(Excerpts from a dataset)
——

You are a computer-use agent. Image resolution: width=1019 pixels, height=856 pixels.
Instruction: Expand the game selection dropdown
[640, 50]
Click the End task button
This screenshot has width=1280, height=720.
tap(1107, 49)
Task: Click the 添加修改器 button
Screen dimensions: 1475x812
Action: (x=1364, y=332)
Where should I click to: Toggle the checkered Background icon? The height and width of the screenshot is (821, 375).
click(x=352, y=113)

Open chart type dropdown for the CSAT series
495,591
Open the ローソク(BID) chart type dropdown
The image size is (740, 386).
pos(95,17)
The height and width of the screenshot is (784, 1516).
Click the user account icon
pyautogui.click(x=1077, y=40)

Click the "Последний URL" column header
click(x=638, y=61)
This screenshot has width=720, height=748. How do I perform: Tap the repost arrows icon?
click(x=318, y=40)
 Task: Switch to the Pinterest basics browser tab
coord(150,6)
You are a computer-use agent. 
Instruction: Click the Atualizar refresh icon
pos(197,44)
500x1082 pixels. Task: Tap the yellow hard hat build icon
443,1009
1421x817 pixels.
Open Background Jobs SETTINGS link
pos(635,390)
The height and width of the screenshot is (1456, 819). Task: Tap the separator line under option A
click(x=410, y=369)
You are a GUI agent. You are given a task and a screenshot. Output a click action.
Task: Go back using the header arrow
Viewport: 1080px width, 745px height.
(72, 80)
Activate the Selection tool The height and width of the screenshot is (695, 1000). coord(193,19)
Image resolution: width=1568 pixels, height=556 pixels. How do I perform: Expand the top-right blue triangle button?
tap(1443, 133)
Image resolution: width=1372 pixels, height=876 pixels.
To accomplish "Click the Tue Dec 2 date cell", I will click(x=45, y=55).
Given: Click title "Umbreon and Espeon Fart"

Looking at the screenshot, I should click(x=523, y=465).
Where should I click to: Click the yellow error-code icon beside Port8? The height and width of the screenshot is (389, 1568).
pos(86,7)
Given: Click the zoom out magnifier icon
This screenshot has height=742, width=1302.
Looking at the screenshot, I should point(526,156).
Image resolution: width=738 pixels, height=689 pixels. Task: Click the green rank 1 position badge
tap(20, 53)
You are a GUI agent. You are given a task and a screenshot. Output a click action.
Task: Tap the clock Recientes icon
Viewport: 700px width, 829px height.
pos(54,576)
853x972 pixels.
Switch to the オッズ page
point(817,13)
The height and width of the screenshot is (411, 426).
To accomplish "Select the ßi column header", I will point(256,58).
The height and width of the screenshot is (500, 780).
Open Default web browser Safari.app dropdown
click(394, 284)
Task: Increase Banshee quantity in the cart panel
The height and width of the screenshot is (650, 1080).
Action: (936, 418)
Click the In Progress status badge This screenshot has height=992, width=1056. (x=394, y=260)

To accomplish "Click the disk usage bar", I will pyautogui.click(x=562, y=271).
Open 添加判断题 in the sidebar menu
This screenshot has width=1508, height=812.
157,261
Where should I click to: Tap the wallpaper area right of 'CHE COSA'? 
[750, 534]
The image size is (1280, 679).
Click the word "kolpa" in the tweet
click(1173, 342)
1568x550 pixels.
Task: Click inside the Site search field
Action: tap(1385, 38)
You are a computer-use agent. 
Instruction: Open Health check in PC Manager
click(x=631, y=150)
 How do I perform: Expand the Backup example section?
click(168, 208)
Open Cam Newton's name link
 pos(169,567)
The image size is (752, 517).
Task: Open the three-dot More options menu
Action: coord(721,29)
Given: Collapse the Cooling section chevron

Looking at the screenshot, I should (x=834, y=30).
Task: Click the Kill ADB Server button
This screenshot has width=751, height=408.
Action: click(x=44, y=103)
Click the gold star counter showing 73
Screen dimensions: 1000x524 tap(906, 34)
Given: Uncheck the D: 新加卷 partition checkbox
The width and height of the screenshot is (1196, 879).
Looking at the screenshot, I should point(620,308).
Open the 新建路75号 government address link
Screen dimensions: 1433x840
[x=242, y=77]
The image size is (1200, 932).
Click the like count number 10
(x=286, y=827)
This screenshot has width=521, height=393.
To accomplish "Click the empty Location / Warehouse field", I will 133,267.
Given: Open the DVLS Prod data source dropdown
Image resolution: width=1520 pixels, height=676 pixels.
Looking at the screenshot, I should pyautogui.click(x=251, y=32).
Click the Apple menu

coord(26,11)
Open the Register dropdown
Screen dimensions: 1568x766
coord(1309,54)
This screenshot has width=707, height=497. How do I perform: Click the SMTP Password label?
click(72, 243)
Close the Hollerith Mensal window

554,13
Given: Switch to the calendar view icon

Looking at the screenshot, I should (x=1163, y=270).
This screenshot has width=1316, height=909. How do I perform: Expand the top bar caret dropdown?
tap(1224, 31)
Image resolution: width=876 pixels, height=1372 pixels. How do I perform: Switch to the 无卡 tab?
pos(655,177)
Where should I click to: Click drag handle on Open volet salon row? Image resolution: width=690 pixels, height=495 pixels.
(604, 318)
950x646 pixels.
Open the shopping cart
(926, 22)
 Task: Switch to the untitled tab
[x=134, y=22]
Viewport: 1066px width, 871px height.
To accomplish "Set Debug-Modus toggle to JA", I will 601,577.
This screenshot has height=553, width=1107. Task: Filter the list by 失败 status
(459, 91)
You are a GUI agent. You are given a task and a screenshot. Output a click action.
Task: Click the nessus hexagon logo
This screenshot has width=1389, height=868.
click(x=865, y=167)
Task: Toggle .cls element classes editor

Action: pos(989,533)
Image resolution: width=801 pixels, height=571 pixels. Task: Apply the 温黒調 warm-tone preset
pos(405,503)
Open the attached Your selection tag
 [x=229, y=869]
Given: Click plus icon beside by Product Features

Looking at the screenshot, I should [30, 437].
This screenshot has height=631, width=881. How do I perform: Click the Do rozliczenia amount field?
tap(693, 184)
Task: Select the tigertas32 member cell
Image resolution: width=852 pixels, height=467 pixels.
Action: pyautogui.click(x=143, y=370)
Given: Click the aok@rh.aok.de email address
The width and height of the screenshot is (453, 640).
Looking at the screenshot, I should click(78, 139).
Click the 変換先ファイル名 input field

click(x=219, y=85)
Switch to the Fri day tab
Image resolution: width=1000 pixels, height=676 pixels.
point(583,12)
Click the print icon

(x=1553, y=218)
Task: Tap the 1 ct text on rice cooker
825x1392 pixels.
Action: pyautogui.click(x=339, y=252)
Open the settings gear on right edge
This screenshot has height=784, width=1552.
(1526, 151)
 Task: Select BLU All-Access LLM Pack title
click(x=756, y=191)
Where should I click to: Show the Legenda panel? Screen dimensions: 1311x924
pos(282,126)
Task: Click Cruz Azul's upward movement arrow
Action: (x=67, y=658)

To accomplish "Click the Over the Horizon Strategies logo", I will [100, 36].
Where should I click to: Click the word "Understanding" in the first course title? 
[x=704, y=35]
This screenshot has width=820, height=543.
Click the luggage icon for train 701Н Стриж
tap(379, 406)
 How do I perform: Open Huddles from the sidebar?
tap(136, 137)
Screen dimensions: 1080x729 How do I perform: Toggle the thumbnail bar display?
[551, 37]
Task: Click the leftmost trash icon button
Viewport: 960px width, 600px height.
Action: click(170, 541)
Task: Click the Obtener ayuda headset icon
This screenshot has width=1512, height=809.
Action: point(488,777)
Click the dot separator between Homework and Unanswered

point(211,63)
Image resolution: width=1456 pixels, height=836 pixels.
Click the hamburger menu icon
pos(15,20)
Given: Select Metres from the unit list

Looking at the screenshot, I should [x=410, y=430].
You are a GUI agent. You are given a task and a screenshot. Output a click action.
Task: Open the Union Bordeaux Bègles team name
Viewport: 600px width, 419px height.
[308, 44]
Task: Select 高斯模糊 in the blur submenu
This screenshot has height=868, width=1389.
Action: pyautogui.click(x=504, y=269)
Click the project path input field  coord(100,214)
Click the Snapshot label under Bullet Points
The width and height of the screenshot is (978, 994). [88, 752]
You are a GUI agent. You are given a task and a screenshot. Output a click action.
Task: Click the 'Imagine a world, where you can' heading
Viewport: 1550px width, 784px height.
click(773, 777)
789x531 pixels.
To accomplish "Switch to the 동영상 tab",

——

Please reproduce exactly the lines above, beginning with the first and ending with the line that contains "Task: Click the 添加修改器 button", and include nothing outside that range.

*Response to the task:*
You are a computer-use agent. Image resolution: width=1019 pixels, height=856 pixels.
Instruction: Expand the game selection dropdown
[640, 50]
Click the End task button
This screenshot has width=1280, height=720.
tap(1107, 49)
Task: Click the 添加修改器 button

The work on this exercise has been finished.